Breaking News: Richard Flanagan won the 2014 Man Booker with his novel The Narrow Road to the Deep North.
This morning I listened to his interview with Guardian Books. The first thing that struck me was here was someone who actually spoke in perfectly formed eloquent sentences! But then I concentrated on what he had to say. This short extract from a longer interview awed me.
“Every book is just a crack diary of your soul for the time you write it. I don’t feel this book is any more or less personal than Gould’s Book of Fish.

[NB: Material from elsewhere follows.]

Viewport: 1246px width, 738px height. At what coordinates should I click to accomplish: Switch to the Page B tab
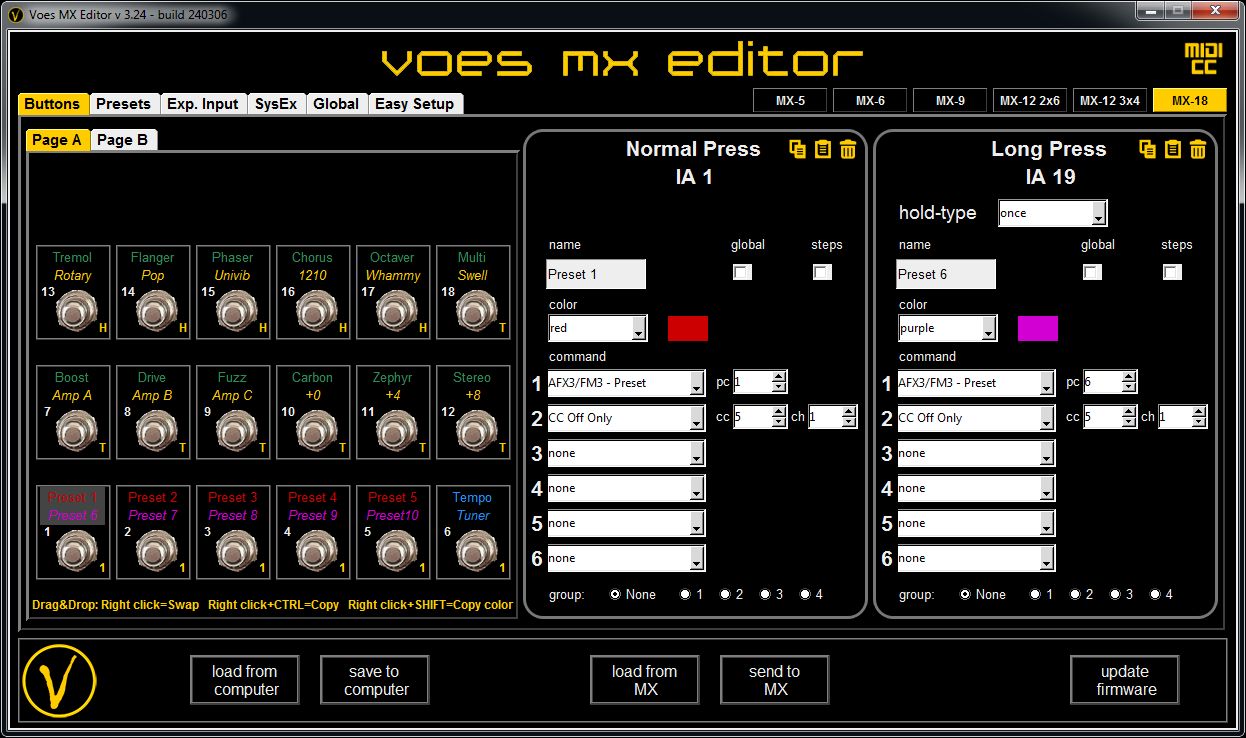point(122,140)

I think you strive to find a form, a voice, that allows you to achieve a transparency between your soul and your words, but the great sin for a novelist, for any artist really, is to allow those forms to become fixed and permanent because your soul is constantly in flux, and to use the same tropes, the same voice, the same style is inevitably then to be using something that once told a truth but which becomes a lie, and at that point you’ve cheated your reader. So as your soul constantly moves so must the forms you employ. So stylistically, in terms of its subject matter, it is entirely different from Gould’s but it’s true to the same sense that I have that writing is essentially about seeking to discover within your own soul, the universe – you know, all people, all things, the living and the dead – and finding through the story, the character, the way of communicating the incommunicable things we all carry within us.”
The rest of the interview can be heard here. Critics Alex Clark and Stuart Kelly discuss the results of the Man Booker before Richard Flanagan reads from The Narrow Road to the Deep North and then answers questions on how he came to write it.
Often when I read or hear a piece of wisdom it resonates with me in such a strong manner that I can’t help but feel I was the sole intended recipient. The segment of the interview that you have shared here, Karen, represents just such an occasion because it crystallises and clarifies exactly what I was thinking/feeling while I was writing my last short story. Now I realise that it is ‘a lie’ – and I have some work to do to remove the veils between my soul and the words I write in future. So pleased you posted this.
That is exactly how I felt about the extract, Diana. And you’ve expressed it so well. Thank you.
Thanks for sharing this Karen, I’ve just listened to the interview. I was very moved by his words and in awe of his insight into his own soul and writing; as if they are one and carry all things. “… the living and the dead …” Passionate words from a deserved winner.
Isn’t it a great interview, Maree? He had such an fascinating way of expressing that connection between his soul and writing. I was awed by his insight, too. Thanks very much for your comment.